**과제 목표:**
기록의 첫 줄에서 시작하여 "pyautogui.click(x=305, y=272)"가 있는 줄까지 다시 적되, "shield"를 "sign"(으)로 바꾸고 나머지는 그대로 두십시오. 그림은 답에 넣지 마십시오.

════════════════

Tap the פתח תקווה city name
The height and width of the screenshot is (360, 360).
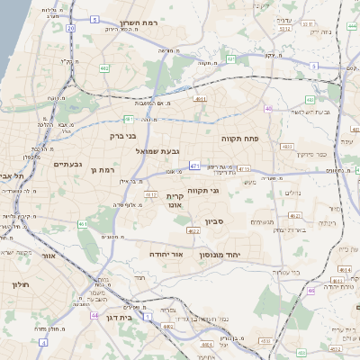tap(240, 140)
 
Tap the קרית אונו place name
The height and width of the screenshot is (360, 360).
tap(175, 200)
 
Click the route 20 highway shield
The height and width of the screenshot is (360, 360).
tap(70, 28)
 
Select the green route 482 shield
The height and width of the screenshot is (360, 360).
tap(104, 68)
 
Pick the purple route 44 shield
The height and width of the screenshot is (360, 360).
tap(94, 316)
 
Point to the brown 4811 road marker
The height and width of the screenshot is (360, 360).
tap(200, 99)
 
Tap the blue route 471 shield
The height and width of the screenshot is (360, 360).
tap(195, 166)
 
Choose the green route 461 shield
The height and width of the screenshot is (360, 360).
tap(83, 224)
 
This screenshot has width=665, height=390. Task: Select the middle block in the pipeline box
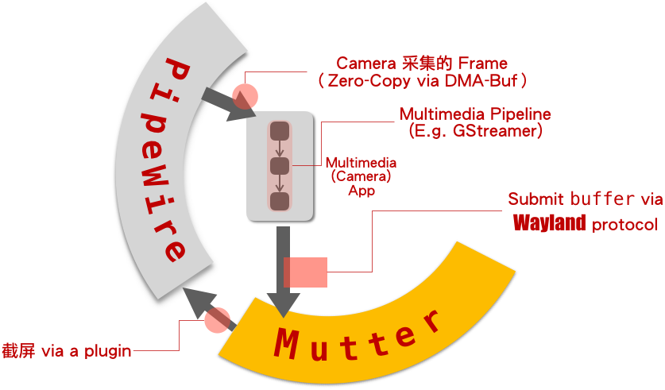pyautogui.click(x=280, y=166)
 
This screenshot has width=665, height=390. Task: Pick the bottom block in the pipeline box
pyautogui.click(x=280, y=201)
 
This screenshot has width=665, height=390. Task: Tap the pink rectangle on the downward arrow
pyautogui.click(x=305, y=272)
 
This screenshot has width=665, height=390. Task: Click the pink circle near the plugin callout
pyautogui.click(x=216, y=321)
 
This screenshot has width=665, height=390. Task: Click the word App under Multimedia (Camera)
pyautogui.click(x=361, y=191)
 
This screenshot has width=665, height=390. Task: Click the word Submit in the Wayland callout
pyautogui.click(x=536, y=199)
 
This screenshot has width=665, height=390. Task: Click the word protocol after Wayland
pyautogui.click(x=624, y=223)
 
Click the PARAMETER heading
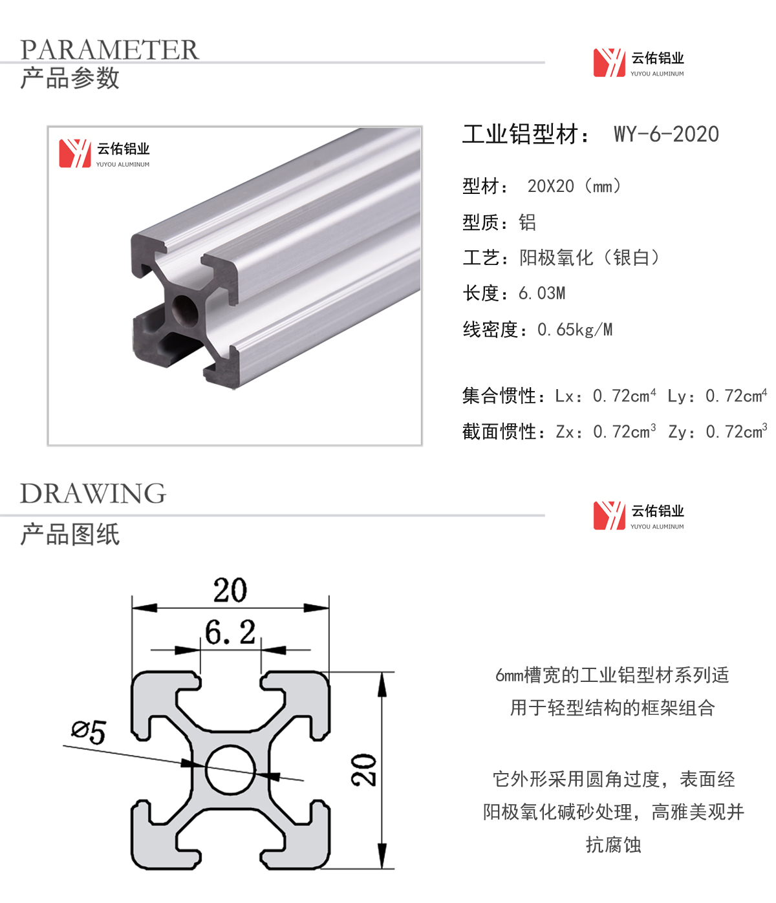[x=109, y=50]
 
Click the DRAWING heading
[x=93, y=494]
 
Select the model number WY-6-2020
[x=666, y=134]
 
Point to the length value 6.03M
[x=542, y=293]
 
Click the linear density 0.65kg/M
[x=575, y=330]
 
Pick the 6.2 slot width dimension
[x=230, y=632]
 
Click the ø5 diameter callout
[x=89, y=732]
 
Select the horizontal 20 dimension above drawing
[x=230, y=590]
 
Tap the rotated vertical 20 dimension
[x=363, y=770]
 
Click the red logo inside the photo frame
[x=75, y=153]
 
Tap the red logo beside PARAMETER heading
[x=609, y=63]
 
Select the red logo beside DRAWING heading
[x=609, y=516]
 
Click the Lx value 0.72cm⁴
[x=624, y=396]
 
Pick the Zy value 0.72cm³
[x=737, y=431]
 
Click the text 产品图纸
[x=70, y=534]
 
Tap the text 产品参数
[x=70, y=78]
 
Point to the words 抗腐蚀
[x=614, y=845]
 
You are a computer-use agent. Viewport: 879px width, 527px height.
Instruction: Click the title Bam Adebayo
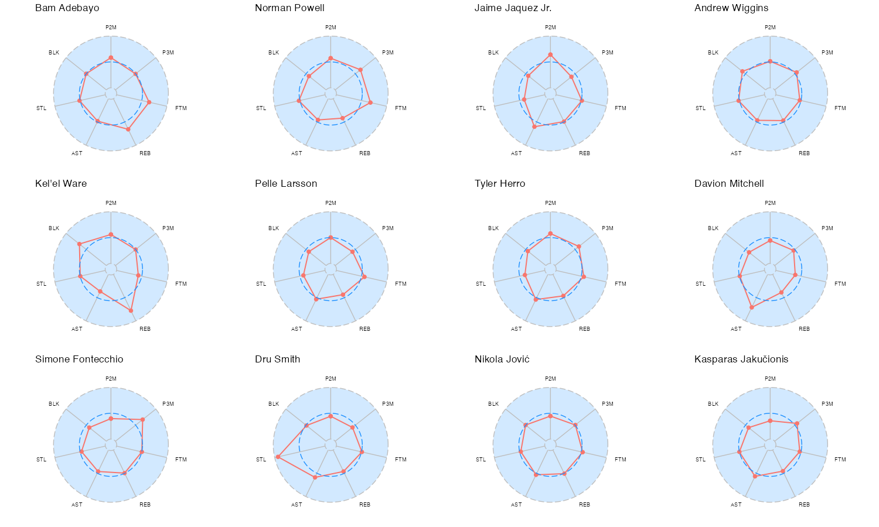67,8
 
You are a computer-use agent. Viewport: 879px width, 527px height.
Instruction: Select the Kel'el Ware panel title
61,184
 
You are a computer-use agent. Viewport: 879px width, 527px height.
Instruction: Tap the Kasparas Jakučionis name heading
741,360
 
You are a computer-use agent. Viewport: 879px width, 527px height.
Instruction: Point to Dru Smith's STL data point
277,457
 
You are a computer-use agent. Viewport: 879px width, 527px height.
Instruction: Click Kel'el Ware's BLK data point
80,244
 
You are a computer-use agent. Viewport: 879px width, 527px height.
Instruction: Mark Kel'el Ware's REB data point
131,310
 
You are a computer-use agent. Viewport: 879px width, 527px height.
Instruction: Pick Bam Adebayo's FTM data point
149,102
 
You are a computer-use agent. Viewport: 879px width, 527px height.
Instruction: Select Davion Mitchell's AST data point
752,307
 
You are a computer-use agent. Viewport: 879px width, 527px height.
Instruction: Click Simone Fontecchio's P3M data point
142,420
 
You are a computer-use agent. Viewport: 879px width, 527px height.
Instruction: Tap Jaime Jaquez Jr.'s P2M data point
550,55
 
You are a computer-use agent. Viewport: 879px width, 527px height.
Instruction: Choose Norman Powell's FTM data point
370,102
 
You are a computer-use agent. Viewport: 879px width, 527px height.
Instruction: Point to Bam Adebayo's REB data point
128,129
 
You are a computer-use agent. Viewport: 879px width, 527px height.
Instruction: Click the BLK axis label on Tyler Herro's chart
493,228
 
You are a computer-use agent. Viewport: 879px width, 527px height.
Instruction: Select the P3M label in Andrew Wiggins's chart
827,53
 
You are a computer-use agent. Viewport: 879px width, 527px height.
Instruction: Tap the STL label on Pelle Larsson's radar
261,284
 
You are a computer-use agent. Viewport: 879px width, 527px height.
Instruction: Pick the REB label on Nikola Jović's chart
584,505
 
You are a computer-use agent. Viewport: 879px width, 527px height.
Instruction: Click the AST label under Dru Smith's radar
297,505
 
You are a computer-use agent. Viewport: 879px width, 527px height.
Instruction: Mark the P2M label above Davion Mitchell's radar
770,203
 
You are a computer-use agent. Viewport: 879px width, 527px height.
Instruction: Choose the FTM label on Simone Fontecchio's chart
181,460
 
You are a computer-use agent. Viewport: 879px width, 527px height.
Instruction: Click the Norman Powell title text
289,8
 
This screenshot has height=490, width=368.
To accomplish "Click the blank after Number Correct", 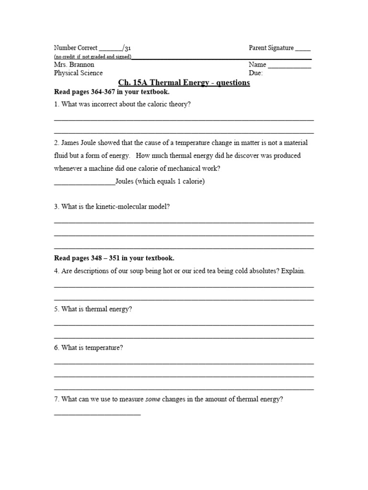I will click(111, 49).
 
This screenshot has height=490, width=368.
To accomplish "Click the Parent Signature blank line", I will click(303, 49).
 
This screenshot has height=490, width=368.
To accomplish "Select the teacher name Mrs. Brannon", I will click(74, 64).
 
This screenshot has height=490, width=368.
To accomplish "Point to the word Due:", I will click(255, 73).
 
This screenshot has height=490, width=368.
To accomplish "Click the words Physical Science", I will click(78, 73).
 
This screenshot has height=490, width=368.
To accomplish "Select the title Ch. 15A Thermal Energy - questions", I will click(184, 83).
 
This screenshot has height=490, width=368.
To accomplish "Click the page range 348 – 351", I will click(105, 258).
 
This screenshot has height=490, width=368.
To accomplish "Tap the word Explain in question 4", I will click(293, 271).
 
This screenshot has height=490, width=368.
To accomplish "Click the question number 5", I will click(56, 309).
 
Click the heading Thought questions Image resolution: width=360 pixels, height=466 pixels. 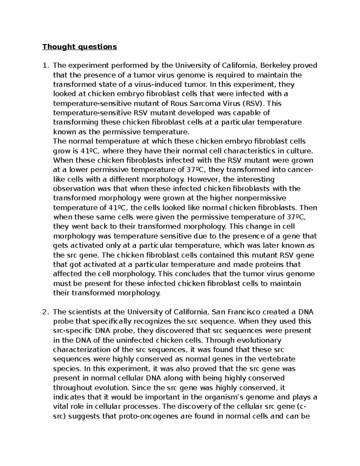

════════════════

**전체 풀이:**
Tap the פתח תקווה city name
The height and width of the screenshot is (360, 360).
tap(240, 140)
 
Tap the קרית אונו place name
The height and width of the screenshot is (360, 360).
tap(175, 200)
 
Click the route 20 highway sign
The height and width of the screenshot is (360, 360).
tap(70, 28)
 
Select the green route 482 sign
The height and width of the screenshot is (360, 360).
tap(104, 68)
 
Pick the purple route 44 sign
The height and width of the screenshot is (360, 360).
tap(94, 316)
 
Point to the brown 4811 road marker
The height and width of the screenshot is (360, 360).
tap(200, 99)
 
Tap the blue route 471 sign
The height and width of the screenshot is (360, 360).
tap(195, 166)
 
Choose the green route 461 sign
The height and width of the screenshot is (360, 360).
tap(83, 224)
 
This screenshot has width=665, height=390. Task: Select the middle block in the pipeline box
pyautogui.click(x=280, y=166)
 
This screenshot has width=665, height=390. Task: Pick the bottom block in the pipeline box
pyautogui.click(x=280, y=201)
 
This screenshot has width=665, height=390. Task: Tap the pink rectangle on the downward arrow
pyautogui.click(x=305, y=272)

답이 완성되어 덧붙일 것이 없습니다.